For example, consider the following GROUP BY clause:
GROUP BY Region,
ROLLUP (Sales_Person, WEEK(Sales_Date)),
CUBE (YEAR(Sales_Date), MONTH(Sales_Date))
The column listed immediately to the right of GROUP BY is grouped, those within the parentheses following ROLLUP are rolled up, and those within the parentheses following CUBE are cubed. Thus, the above clause results in a cube of MONTH within YEAR which is then rolled up within WEEK within Sales_Person within the Region aggregation. It does not result in any grand total row or any cross-tabulation rows on Region, Sales_Person, or WEEK(Sales_Date) so produces fewer rows than the clause:
GROUP BY ROLLUP (Region, Sales_Person, WEEK(Sales_Date),
YEAR(Sales_Date), MONTH(Sales_Date))
The queries in Example C1 through C4 use a subset of the rows in the SALES table based on the predicate 'WEEK(SALES_DATE) = 13'.
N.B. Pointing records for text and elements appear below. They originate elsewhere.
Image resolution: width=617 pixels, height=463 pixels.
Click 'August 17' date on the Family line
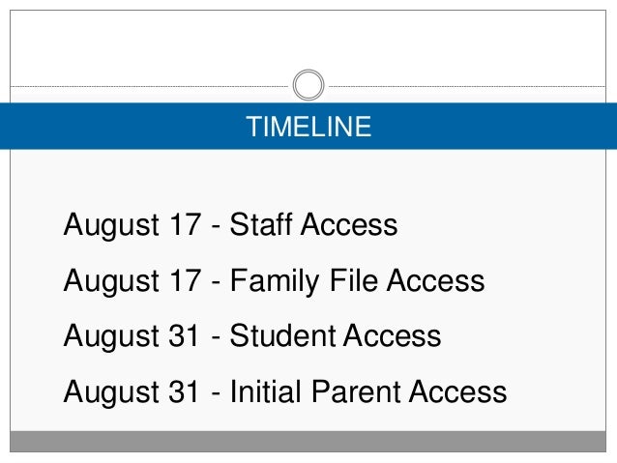(132, 281)
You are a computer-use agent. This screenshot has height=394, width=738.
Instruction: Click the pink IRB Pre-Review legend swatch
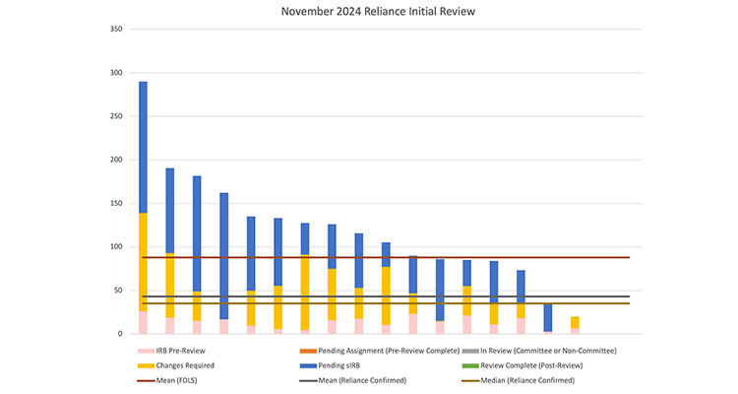tap(146, 351)
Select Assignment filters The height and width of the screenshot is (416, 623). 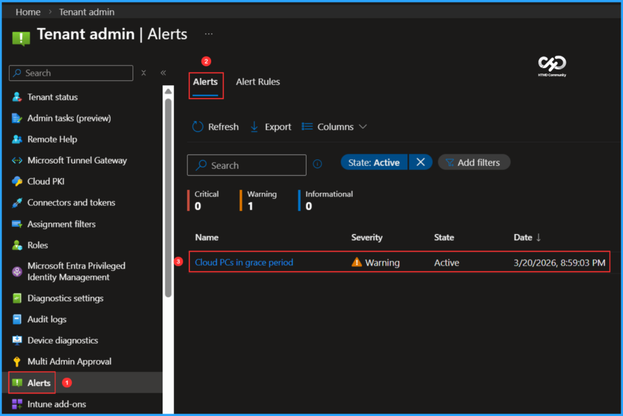click(x=61, y=224)
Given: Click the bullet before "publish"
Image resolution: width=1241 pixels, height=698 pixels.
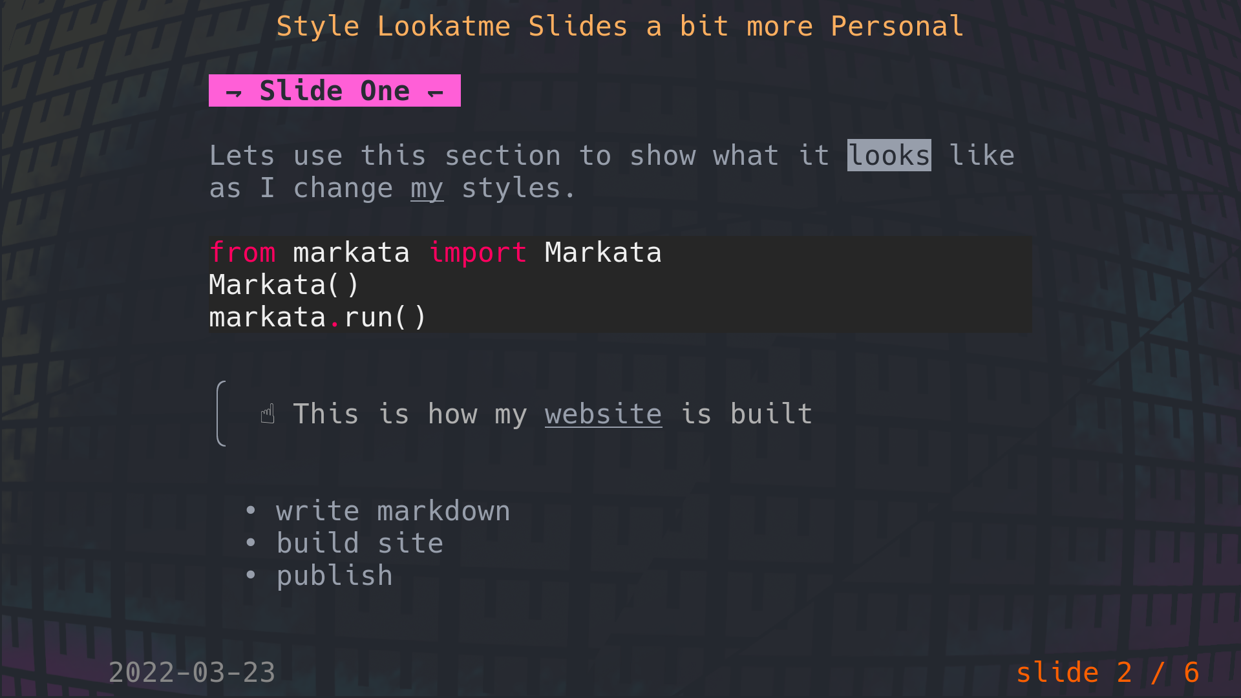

SELECT WEEK(SALES_DATE) AS WEEK,
DAYOFWEEK(SALES_DATE) AS DAY_WEEK,
SALES_PERSON,
SALES AS UNITS_SOLD
FROM SALES
WHERE WEEK(SALES_DATE) = 13
which results in:
WEEK DAY_WEEK SALES_PERSON UNITS_SOLD
------- ---------- ------------- ------------
13 6 LUCCHESSI 3
13 6 LUCCHESSI 1
13 6 LEE 2
13 6 LEE 2
13 6 LEE 3
13 6 LEE 5
13 6 GOUNOT 3
13 6 GOUNOT 1
13 6 GOUNOT 7
13 7 LUCCHESSI 1
13 7 LUCCHESSI 2
13 7 LUCCHESSI 1
13 7 LEE 7
13 7 LEE 3
13 7 LEE 7
13 7 LEE 4
13 7 GOUNOT 2
13 7 GOUNOT 18
13 7 GOUNOT 1
Here is a query with a basic GROUP BY over 3 columns:
SELECT WEEK(SALES_DATE) AS WEEK,
DAYOFWEEK(SALES_DATE) AS DAY_WEEK,
SALES_PERSON,
SUM(SALES) AS UNITS_SOLD
FROM SALES
WHERE WEEK(SALES_DATE) = 13
GROUP BY WEEK(SALES_DATE), DAYOFWEEK(SALES_DATE), SALES_PERSON
ORDER BY WEEK, DAY_WEEK, SALES_PERSON
This results in:
WEEK DAY_WEEK SALES_PERSON UNITS_SOLD
------- ---------- ------------- ------------
13 6 GOUNOT 11
13 6 LEE 12
13 6 LUCCHESSI 4
13 7 GOUNOT 21
13 7 LEE 21
13 7 LUCCHESSI 4
Produce the result based on two different grouping sets of rows from the SALES table.
SELECT WEEK(SALES_DATE) AS WEEK,
DAYOFWEEK(SALES_DATE) AS DAY_WEEK,
SALES_PERSON,
SUM(SALES) AS UNITS_SOLD
FROM SALES
WHERE WEEK(SALES_DATE) = 13
GROUP BY GROUPING SETS( (WEEK(SALES_DATE), SALES_PERSON),
(DAYOFWEEK(SALES_DATE), SALES_PERSON) )
ORDER BY WEEK, DAY_WEEK, SALES_PERSON
This results in:
WEEK DAY_WEEK SALES_PERSON UNITS_SOLD
------- ---------- ------------- ------------
13 - GOUNOT 32
13 - LEE 33
13 - LUCCHESSI 8
- 6 GOUNOT 11
- 6 LEE 12
- 6 LUCCHESSI 4
- 7 GOUNOT 21
- 7 LEE 21
- 7 LUCCHESSI 4
The rows with WEEK 13 are from the first grouping set and the other rows are from the second grouping set.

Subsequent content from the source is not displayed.